(THE TASKS):
(a) Retype the passage about the rabbis of Ciechanowiec, everything from "Rabbi Yaacov Leib was" down to "Rabbi Shmuel Mohilewer.".
(b) Answer these questions from the passage about the rabbis of Ciechanowiec:
(i) In whose style did Rabbi Yaacov Leib pray?
(ii) How long before Rabbi Yaacov Leib did his wife die?
(iii) At which railroad station did some of the guests for Rabbi Komay's reception arrive?

(DOCUMENT EXTRACT):
Rabbi Yaacov Leib was known for his scholarship and charity. People would come from far and wide with questions for him and to listen to his discussions on religious decisions. His opinions were highly valued among the scholars of that generation. In addition, he came to be known as a Tzaddik and miracle worker, much against his will as he was not Hasidic. He did not preside over a Hasidic table and would not give or accept amulets. He was more in touch with the Mitnagdim and prayed in the Ashkenazic style of the Vilna Gaon. He was of the progressive rabbis , younger than him, like Rabbi Yitzhak Elchanon of Kovno, Rabbi Yeshua Ber of Brisk, Rabbi Lipele of Bialystok, Rabbi Eliyahu Chaim of Lodz, and Rabbi Shmuel Mohilewer.
Rabbi Yaacov Leib had no children of his own. His wife took in daughters of poor families and other orphans. She also took care of the Rabbi's pupils as he prepared them in Torah. All of these children were taught the traditional Jewish way of marriage and good deeds. Each relative or stranger who found shelter in the Rabbi's house was treated as a member of his own family. The purpose was to raise all these children as righteous Jews and after 120 years all of them would be equal heirs. The Rabbi's wife pre-deceased him by a few years. Rabbi Yaacov Leib, whom I remember as a short and stocky man, lived to his mid-nineties.
After his death, the position was filled by Rabbi Eliyahu Baruch Komay of Vekshena in Kovno Guberniya, who later became dean of the Mir Yeshiva. I remember the outstanding reception for Rabbi Komay. Many rabbis and scholars from other communities came to Ciechanowiec to celebrate with the leaders of the community. Some arrived by train at the Czyzewo railroad station and took buggies from there to our shtetl. Others walked that distance. Those in the carriages stopped outside of Ciechanowiec, and the horses were unbridled. The dignitaries were then pulled by the townsfolk to where Rabbi Komay and other guests were assembled. Shouts were heard, Make way, make way. Welcome to Ciechanowiec! Music rose up from our bands filling the air with joyful melodies.

(INFORMATION PROVIDED):
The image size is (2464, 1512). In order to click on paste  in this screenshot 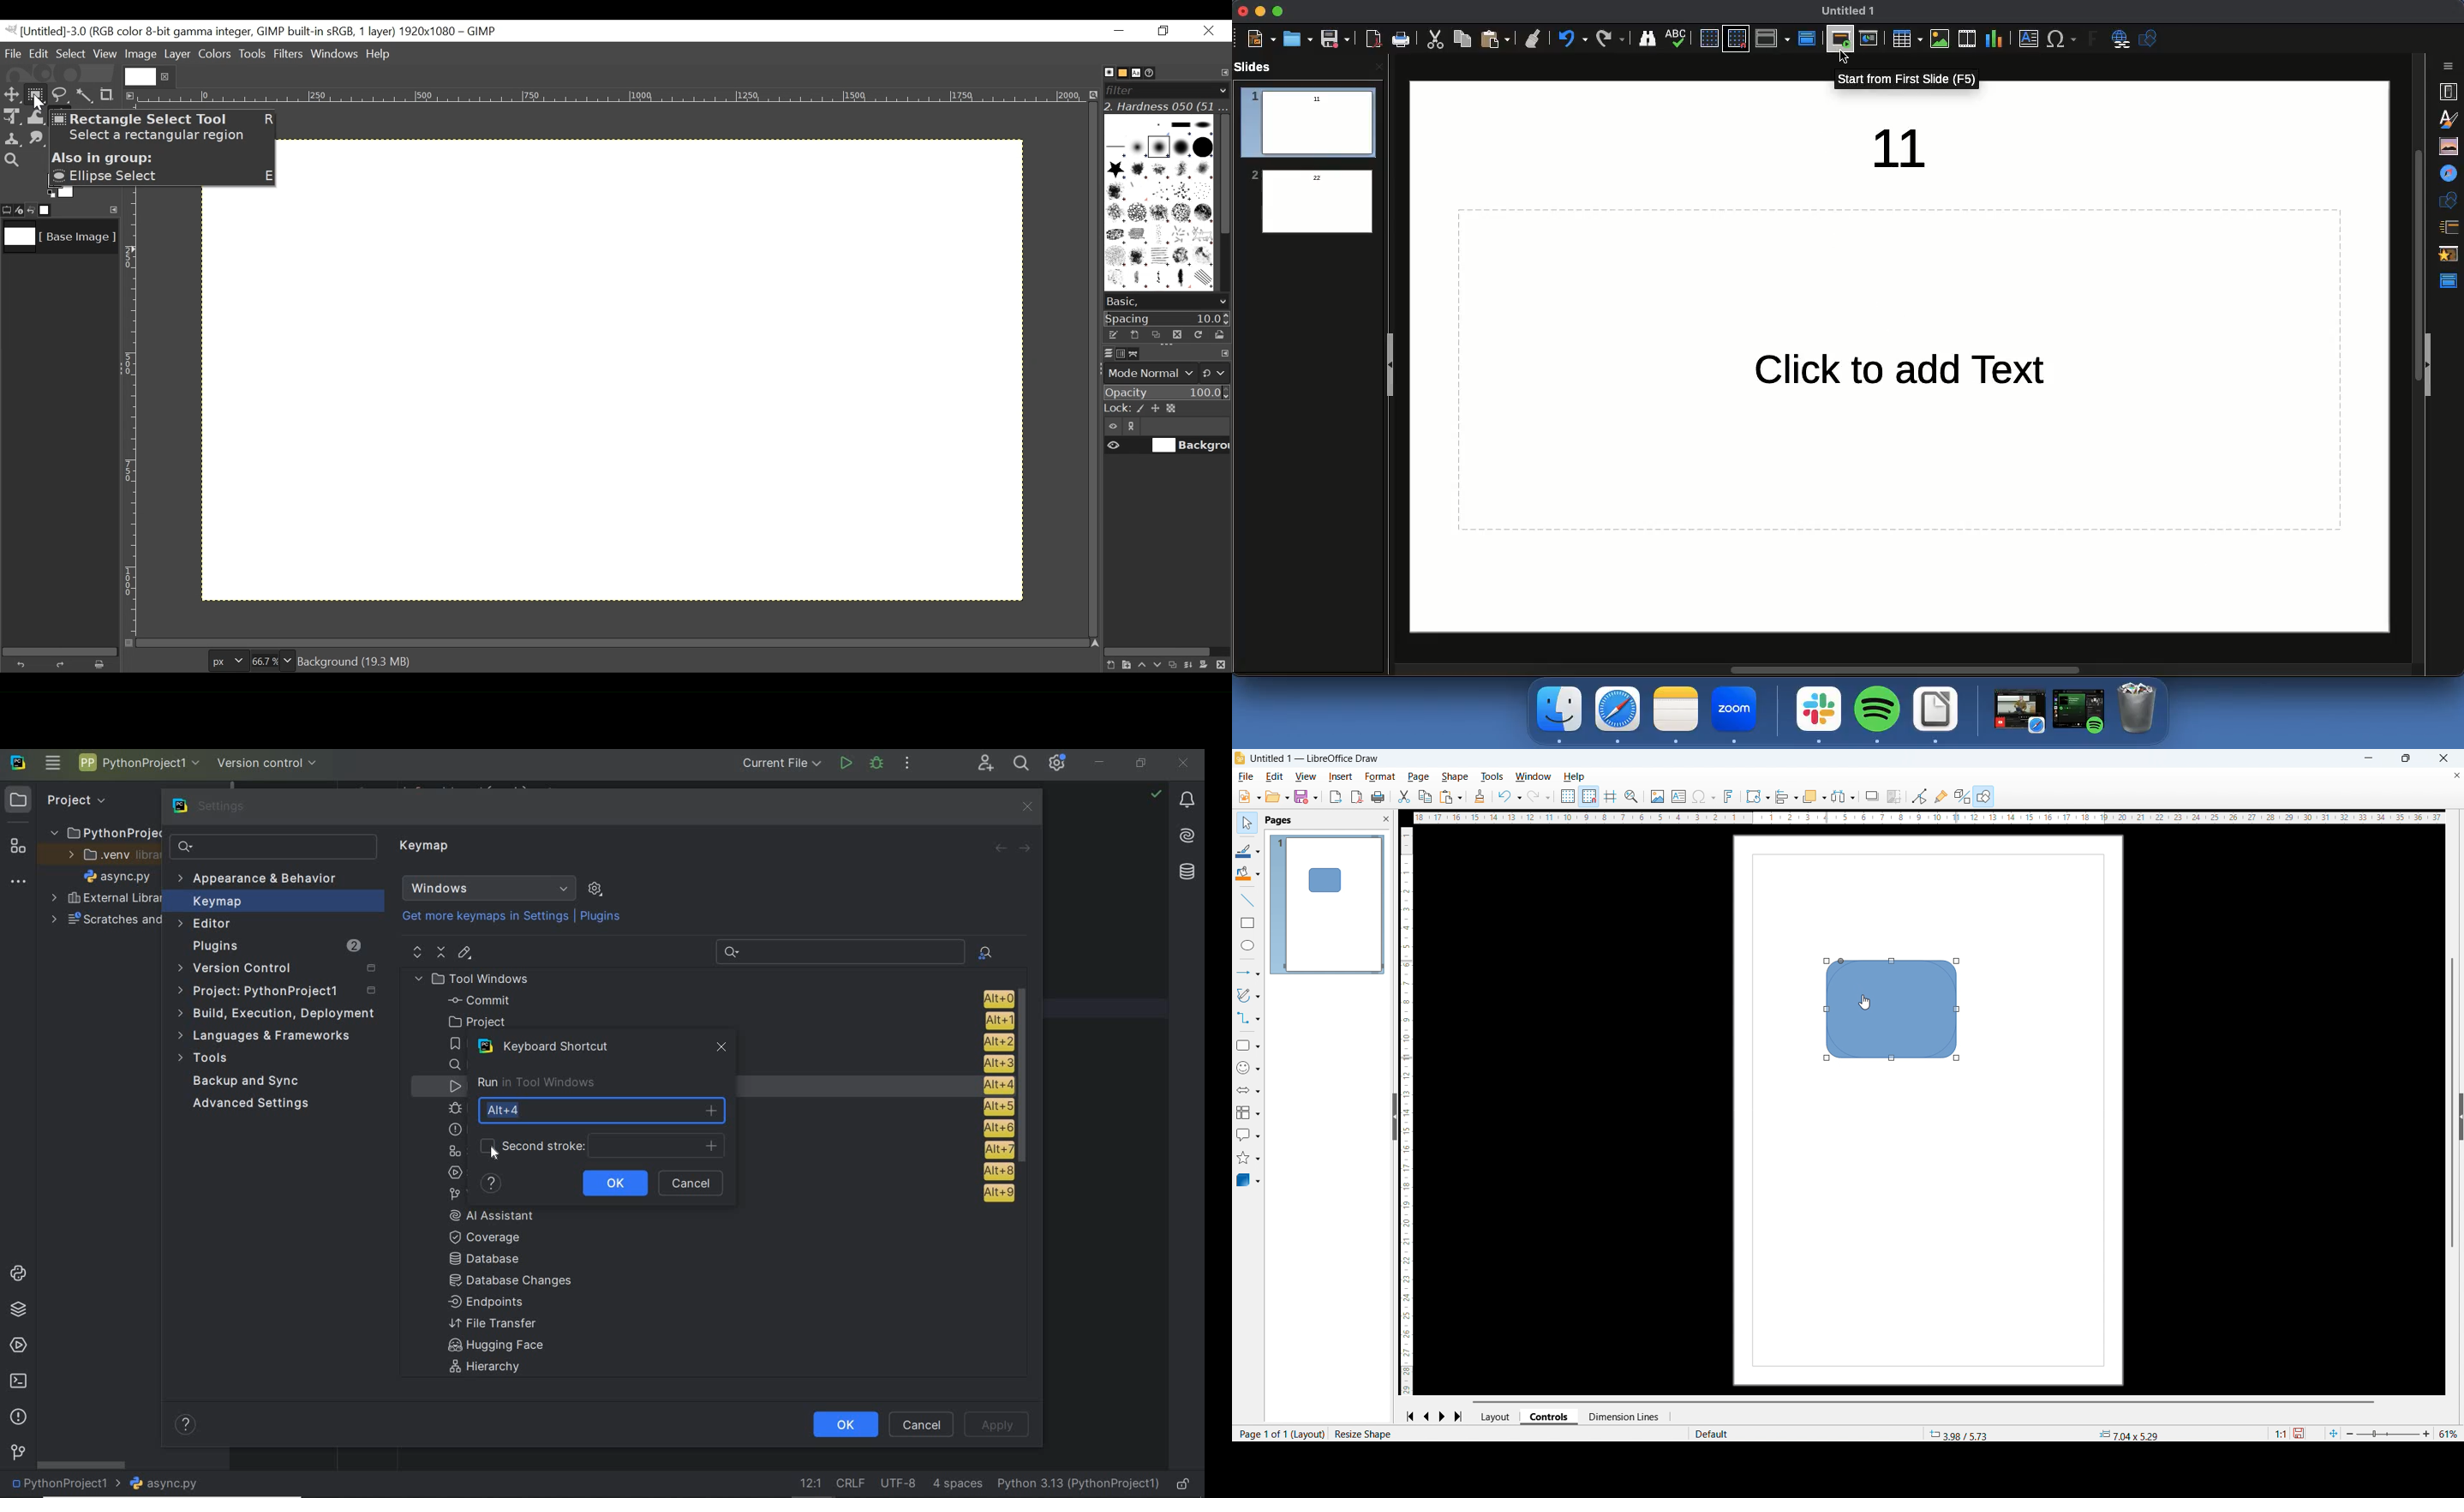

(THE RESPONSES):
(a)
Rabbi Yaacov Leib was known for his scholarship and charity. People would come from far and wide with questions for him and to listen to his discussions on religious decisions. His opinions were highly valued among the scholars of that generation. In addition, he came to be known as a Tzaddik and miracle worker, much against his will as he was not Hasidic. He did not preside over a Hasidic table and would not give or accept amulets. He was more in touch with the Mitnagdim and prayed in the Ashkenazic style of the Vilna Gaon. He was of the progressive rabbis , younger than him, like Rabbi Yitzhak Elchanon of Kovno, Rabbi Yeshua Ber of Brisk, Rabbi Lipele of Bialystok, Rabbi Eliyahu Chaim of Lodz, and Rabbi Shmuel Mohilewer.

(b)
(i) The Ashkenazic style of the Vilna Gaon.
(ii) A few years.
(iii) The Czyzewo railroad station.